(Stored data)
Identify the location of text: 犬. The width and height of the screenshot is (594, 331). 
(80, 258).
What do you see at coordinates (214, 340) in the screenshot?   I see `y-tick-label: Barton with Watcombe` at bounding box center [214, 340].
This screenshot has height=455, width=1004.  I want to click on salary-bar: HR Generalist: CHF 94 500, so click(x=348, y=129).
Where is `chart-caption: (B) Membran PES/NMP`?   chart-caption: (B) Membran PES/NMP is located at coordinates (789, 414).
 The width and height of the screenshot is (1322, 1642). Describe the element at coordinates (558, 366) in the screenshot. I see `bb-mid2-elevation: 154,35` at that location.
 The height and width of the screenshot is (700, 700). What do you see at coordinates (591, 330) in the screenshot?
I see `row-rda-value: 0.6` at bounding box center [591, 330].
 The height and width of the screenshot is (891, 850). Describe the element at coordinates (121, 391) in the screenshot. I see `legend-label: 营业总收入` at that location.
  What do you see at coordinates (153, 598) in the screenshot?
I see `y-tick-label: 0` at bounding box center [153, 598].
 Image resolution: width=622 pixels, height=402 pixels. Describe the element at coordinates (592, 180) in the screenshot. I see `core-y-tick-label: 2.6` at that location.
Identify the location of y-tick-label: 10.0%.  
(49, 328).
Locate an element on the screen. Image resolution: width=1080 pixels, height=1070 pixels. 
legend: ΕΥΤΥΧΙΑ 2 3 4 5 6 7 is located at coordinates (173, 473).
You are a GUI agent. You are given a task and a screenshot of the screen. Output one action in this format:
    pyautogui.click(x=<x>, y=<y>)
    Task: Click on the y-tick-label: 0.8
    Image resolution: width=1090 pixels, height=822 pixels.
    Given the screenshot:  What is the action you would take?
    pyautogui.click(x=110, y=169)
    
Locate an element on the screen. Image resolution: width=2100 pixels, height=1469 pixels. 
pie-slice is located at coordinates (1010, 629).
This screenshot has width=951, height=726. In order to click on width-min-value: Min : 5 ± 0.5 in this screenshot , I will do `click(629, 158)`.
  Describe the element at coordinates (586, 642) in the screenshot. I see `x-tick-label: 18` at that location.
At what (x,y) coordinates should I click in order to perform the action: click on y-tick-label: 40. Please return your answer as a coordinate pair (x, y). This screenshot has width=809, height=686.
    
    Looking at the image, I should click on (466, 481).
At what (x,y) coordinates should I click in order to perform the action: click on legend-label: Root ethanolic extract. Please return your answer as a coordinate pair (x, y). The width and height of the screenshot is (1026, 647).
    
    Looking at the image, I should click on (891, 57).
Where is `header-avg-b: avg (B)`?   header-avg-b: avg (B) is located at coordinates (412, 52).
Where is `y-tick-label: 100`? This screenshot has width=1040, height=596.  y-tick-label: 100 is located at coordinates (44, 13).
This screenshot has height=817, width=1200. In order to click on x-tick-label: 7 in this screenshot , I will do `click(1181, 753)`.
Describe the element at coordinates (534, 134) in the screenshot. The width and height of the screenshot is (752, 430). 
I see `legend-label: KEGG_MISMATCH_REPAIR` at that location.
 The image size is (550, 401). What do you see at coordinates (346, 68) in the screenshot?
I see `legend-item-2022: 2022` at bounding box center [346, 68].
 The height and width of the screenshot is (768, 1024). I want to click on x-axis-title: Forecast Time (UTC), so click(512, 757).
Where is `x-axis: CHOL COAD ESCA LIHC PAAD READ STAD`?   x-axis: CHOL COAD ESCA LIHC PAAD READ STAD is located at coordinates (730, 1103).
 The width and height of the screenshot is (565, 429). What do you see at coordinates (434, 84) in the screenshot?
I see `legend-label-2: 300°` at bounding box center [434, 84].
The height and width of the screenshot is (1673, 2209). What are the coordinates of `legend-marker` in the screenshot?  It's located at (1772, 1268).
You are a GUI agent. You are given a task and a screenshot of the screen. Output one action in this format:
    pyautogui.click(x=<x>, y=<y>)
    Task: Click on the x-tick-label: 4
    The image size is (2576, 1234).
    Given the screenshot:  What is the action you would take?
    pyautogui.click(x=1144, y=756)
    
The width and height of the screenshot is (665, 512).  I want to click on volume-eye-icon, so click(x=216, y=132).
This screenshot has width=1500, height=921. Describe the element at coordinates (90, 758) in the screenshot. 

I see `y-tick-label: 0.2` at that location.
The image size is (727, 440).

[YOUR TASK]: Please identify each line in the records above that contains the word "should", and copy every such line in full.

[TASK RESPONSE]:
At what (x,y) coordinates should I click in order to perform the action: click on y-tick-label: 40. Please return your answer as a coordinate pair (x, y). This screenshot has width=809, height=686.
    Looking at the image, I should click on (466, 481).
At what (x,y) coordinates should I click in order to perform the action: click on legend-label: Root ethanolic extract. Please return your answer as a coordinate pair (x, y). The width and height of the screenshot is (1026, 647).
    Looking at the image, I should click on (891, 57).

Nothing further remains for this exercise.